Kehrsyn lay low against the horse’s back, one arm reaching forward to grip the front of the horse’s harness, the other arm held close to her body with the hand tightly gripping the horse’s mane. She hid her head to one side of the horse’s large neck. Demok slung his cloak over her to conceal her form as well as he could. For the rest, he would rely on the poor visibility and his cleverness.
He rode up to a pair of guards carrying a lantern.
“Ho there,” said one. The other sneezed.
“Ahegi?” asked Demok, casually steering away from the two, so that Kehrsyn’s head and reaching arm remained on the far side of the horse. He kept his mount pacing forward, both to imply urgency and to help keep Kehrsyn concealed behind the motion.
“Yonder, two blocks out,” said the guard in answer, pointing. “He’s a slave-driver. The gal’s long gone, but he’ll have us out here searching every nook and rat hole, block by block, until dawn comes or we catch our death of the flux.”
“Whichever comes second,” added the other guard.
Demok waved and continued forward. He circled around to the far side of Ekur, to place Kehrsyn and himself between the former priest and Wing’s Reach, then he turned his horse back toward where the guard had indicated Ekur would be found.
“Ready?” he asked.
“I guess,” she replied, and he helped her dismount. “Ooh, this is cold,” she grumbled as she moved away.
Demok watched as she glided down the side street in front of him, reached the end, and looked around.
She slid back and said, “This’ll do. Just be sure you pass me first.”
Demok nodded, and she moved off again. He waited until she was in position at the head of the side street, where it connected to the main thoroughfare. He walked his horse down the side street as well. As he approached Kehrsyn’s position, he could hear her teeth chattering.
The horse passed her hiding place and trotted out into the street.
Ekur and a few aides and senior guards stood forty yards away, well lit by a cluster of lanterns. Demok noted with scorn that one fawning aide held a parasol over Ekur’s head, despite the fact that the latter had a rain cloak and wore his hood up.
“Ahegi!” bellowed Demok, cupping his hands to his mouth to be heard over the heavy rain.
Three bull’s-eye lanterns swung around to illuminate the horse and rider. A mere heartbeat after Demok became fully illuminated, Kehrsyn bolted from her hiding place nearby, knocking over a barrel and shovel. She fled down the street. The sudden racket drew the bull’s-eye lanterns’ glare.
As soon as their beams alighted on Kehrsyn’s fleeing back, Ekur’s shriek carried through the night: “She’s heading back to Wing’s Reach. Stop her! Catch her and kill her.”

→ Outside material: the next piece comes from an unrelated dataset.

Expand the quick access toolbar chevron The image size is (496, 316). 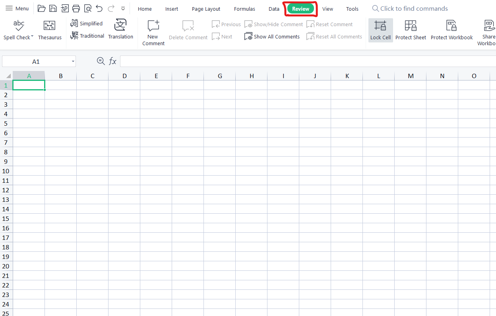[x=123, y=8]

The portly old priest gesticulated wildly in the rain, his sheer hysteria whipping his followers to immediate action. With a clatter of steel weapons and cleated boots, everyone around, even the bearer of the parasol, rushed after the fleet young woman, their lanterns jostling in the rain like fireflies caught in a waterfall.
Within the span of a tenbreath, the street was vacant except for Demok and Ekur, the latter bearing a staff that glowed with a powerful, magical light.

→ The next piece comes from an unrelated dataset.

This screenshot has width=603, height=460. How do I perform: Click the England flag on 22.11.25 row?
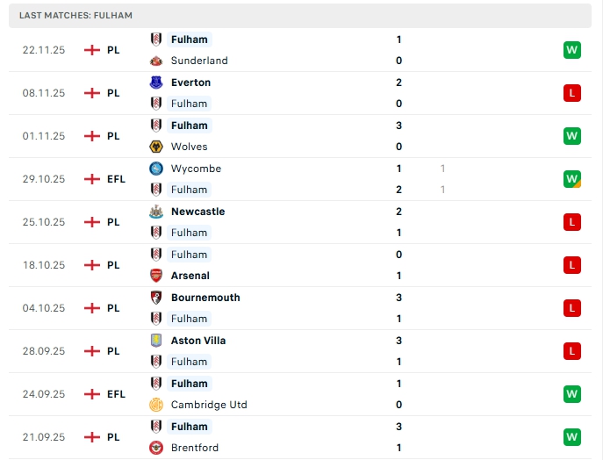91,50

“I thank thee for flushing the quarry,” said Ekur as Demok rode up to him.
“She is not the problem,” said Demok as he dismounted.
“She is more than trouble enough,” said Ekur.
Demok stepped closer, reaching beneath his cloak to pull a small item from his vest.
“I have a clue to the turncoat in Wing’s Reach,” the warrior said.
Ekur drew back slightly and assumed a more commanding stance.
“Hast thou?” asked Ekur.
Demok nodded, held out one hand, and said, “This was in the quarters of one of our people.”
He placed a small silver brooch in Ekur’s palm, and the aged former priest brought his lighted staff closer to inspect the item. He gasped when he recognized the intricate design worked into the brooch. It was a gasp that, Demok noted, was at once both relief and alarm, as when one dodges an asp only to step upon the tail of a lion. Ekur turned the brooch over in his pudgy hand, his breath quickening in fear.